A new innovation project “Personae” will provide easier access to personalised digital treatment for patients with depression through Monsenso’s digital health platform. The project leverages patient-reported outcomes and AI to screen patients and to deliver a treatment tailored to the individual patients’ needs.

According to the WHO, more than one billion people worldwide have mental disorders, but the number of individuals receiving help is alarmingly low. In Western Europe, for instance, only half of the citizens with anxiety or depression receive relevant treatment. At the same time, the healthcare system is challenged by a shortage of healthcare professionals.

Therefore, Innovation Fund Denmark is funding the development of a personalised treatment based on Monsenso’s digital health solution, which will leverage artificial intelligence to tailor the treatment to the individual patient’s needs.

Today, digital programs provide evidence-based treatment to citizens with depression, for example in the Danish clinic” Internetpsykiatrien”. Research shows that such programs have the same effect on citizens with mild to moderate depression as physical therapy sessions. The potential is huge, with thousands of citizens on waiting lists or receiving no relevant support at all. However, delivering a personalised intervention to everyone is challenging. Some patients benefit from a fully automated, digital treatment program, others need their treatment program supported by a psychologist, and yet other patients with complex life situations need physical meetings with their healthcare providers.

“The project enables us to use artificial intelligence, which, in collaboration with Monsenso’s digital health solution and the Internetpsykiatrien, can ensure that more people can quickly get access to the right treatment. This next generation of digital treatment will make it much easier to offer a fully or partially digital treatment that matches each individual’s needs,” says Kim Mathiasen, research director at the Center for Digital Psychiatry, who leads the Personae project.

”We see great potential in this project. It enables us to continue the development of our digital health solution and further validate it. It will improve the way we use people’s own health and behavioral data to keep them engaged, customise their treatment and support clinical decision-making at scale”, says Thomas Lethenborg, CEO at Monsenso.

”The unique, patient-reported data that will be generated from the screening and continuous use of Monsenso’s solution in Internetpsykiatrien is a fantastic foundation for development, training and validation of algorithms for automatisation of decision support and optimisation of treatment pathways”, says Dr.
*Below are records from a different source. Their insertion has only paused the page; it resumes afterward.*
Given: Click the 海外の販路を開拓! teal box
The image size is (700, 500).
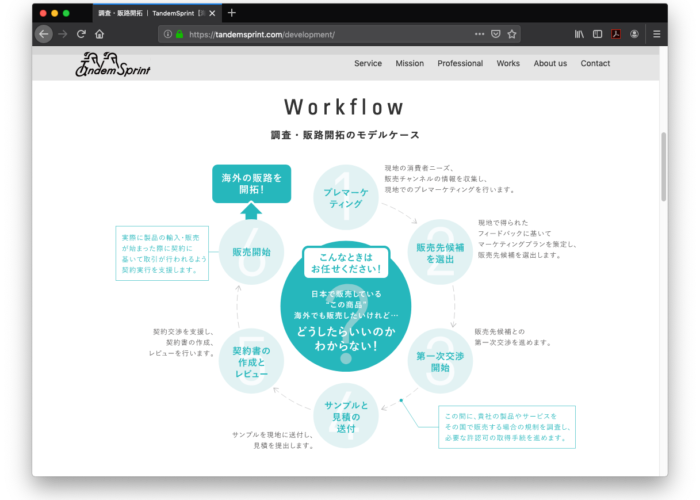Looking at the screenshot, I should 251,183.
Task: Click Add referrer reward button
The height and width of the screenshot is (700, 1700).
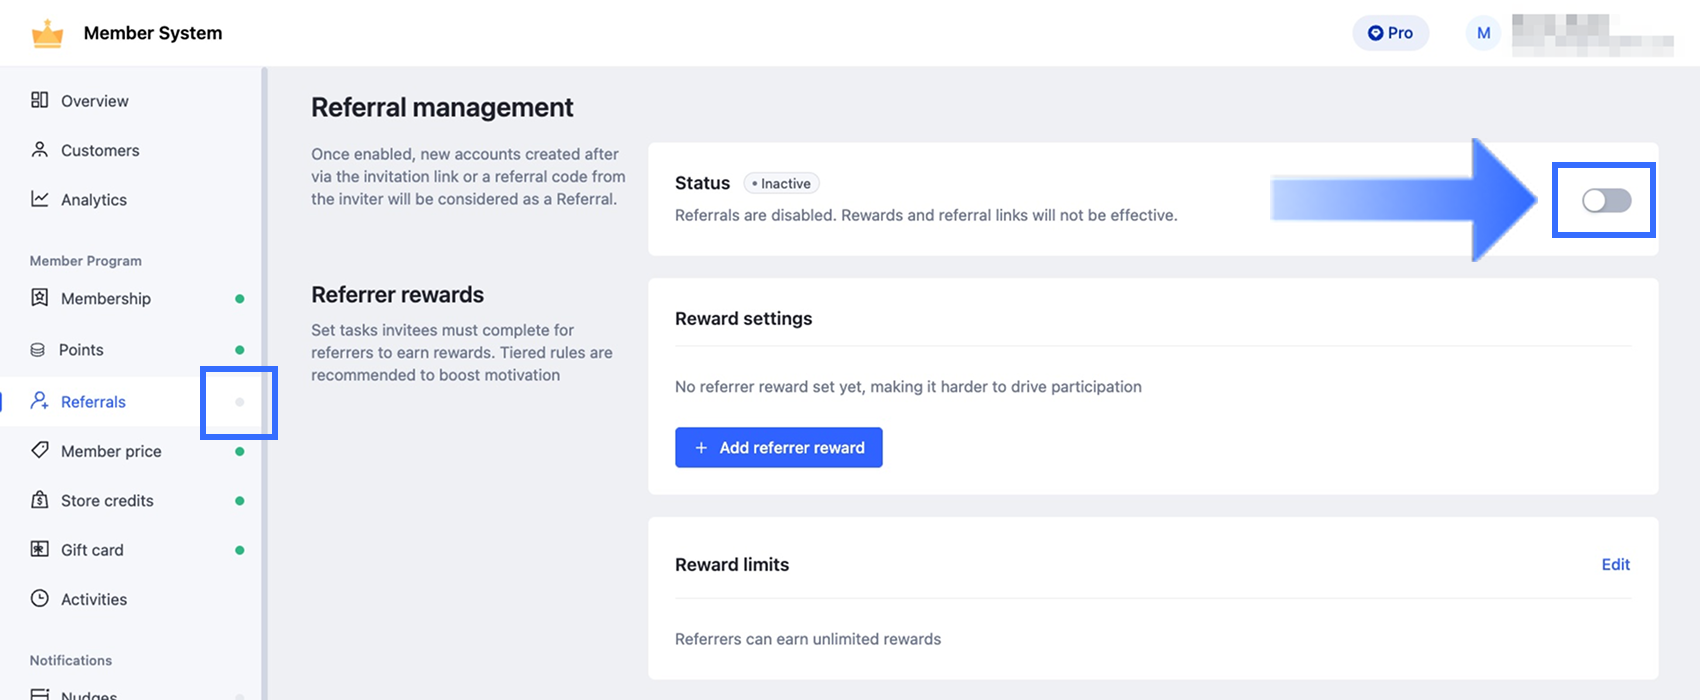Action: pos(778,448)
Pepijn Van de Ven, Senior Lecturer at Limerick University.

The primary ambition of the project is to develop intelligent adaptations of treatment content to match patients’ symptoms and life situations. The solution should be able to identify early signs of drop-out and support patients’ and healthcare providers’ decisions concerning treatment. The artificial intelligence solutions will be incorporated into both the public Internetpsykiatrien clinic, which the Center for Digital Psychiatry operates, and into the digital health solution of Monsenso.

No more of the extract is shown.